# Directions:
Please show every line from the entries that carries the word "computer".

----

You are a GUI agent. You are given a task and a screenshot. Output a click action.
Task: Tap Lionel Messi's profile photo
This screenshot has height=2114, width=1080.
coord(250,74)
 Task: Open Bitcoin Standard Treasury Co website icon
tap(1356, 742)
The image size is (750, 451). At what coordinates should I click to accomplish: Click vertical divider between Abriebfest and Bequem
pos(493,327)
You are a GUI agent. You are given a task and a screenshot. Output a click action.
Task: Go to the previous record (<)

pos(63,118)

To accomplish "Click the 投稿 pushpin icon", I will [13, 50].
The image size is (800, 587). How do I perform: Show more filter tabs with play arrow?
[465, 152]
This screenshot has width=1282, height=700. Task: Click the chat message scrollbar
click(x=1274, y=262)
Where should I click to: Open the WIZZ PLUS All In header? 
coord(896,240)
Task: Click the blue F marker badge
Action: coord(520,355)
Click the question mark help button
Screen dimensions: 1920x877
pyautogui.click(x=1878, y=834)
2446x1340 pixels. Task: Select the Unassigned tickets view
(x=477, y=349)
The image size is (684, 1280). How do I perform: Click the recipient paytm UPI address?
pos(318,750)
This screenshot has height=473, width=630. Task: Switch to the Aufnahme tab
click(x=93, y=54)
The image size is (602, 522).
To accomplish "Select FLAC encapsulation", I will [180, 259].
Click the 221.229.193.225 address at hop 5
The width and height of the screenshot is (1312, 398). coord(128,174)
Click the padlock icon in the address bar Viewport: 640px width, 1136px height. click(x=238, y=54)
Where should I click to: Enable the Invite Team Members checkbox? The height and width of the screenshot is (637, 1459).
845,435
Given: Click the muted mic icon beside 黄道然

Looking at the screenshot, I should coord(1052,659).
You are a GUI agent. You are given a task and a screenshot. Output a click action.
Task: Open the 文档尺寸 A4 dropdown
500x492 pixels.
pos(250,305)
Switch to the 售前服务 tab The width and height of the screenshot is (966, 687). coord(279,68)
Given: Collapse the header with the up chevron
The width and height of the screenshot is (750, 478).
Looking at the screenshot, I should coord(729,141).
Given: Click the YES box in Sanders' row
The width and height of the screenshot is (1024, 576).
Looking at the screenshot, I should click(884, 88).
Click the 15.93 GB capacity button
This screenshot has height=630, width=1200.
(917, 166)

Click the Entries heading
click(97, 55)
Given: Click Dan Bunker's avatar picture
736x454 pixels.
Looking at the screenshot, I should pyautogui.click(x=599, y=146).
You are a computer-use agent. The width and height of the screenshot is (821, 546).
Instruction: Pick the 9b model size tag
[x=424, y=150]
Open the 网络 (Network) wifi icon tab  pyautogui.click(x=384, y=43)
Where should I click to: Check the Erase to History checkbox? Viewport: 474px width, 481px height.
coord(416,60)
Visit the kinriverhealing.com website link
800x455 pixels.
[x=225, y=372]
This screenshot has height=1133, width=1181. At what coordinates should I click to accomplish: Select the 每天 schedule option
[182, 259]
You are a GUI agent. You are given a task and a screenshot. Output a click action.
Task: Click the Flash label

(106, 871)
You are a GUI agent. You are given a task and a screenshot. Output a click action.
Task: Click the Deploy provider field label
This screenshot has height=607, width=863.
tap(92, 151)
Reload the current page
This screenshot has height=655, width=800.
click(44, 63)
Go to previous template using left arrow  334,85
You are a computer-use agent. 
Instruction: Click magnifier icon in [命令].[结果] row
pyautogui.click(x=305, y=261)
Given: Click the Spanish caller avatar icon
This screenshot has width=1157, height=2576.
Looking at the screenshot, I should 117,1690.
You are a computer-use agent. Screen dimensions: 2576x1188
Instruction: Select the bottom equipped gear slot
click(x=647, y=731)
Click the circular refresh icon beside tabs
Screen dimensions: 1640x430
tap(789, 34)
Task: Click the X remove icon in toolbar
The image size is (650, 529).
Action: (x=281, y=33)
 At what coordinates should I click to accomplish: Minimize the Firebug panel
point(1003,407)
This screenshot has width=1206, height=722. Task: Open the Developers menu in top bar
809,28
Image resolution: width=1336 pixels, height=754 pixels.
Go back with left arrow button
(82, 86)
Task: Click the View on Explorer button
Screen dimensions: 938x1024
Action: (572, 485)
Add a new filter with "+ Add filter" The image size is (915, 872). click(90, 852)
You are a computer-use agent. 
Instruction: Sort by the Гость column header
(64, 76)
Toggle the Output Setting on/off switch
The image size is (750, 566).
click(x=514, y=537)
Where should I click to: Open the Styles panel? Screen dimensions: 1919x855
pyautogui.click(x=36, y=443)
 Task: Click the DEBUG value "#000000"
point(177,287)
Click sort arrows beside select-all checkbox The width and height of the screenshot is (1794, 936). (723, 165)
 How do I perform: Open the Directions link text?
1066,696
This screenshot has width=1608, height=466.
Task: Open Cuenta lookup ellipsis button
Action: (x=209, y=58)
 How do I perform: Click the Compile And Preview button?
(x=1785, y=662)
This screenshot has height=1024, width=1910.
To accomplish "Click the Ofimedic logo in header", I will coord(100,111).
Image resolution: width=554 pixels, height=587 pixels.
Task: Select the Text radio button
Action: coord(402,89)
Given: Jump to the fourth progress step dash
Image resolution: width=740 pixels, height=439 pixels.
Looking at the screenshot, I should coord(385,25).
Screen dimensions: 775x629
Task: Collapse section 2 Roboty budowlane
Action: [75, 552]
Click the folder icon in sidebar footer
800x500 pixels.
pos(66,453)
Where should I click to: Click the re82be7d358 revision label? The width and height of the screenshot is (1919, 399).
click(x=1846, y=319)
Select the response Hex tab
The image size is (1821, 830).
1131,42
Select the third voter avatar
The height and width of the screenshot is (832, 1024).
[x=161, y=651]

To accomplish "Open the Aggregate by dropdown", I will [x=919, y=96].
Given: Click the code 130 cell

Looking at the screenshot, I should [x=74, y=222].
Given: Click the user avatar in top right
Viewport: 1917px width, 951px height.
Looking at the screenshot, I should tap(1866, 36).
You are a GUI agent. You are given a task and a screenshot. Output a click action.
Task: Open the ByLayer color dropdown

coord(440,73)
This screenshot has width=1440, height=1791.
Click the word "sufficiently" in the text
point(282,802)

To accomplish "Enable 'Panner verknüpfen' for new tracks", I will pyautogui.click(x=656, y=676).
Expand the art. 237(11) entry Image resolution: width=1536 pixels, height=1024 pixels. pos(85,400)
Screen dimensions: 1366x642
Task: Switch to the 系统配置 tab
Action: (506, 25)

----

# Written solution:
You are a computer-use agent. The width and height of the screenshot is (821, 546).
You are a computer-use agent. 
You are a computer-use agent. Screen dimensions: 2576x1188
You are a computer-use agent. 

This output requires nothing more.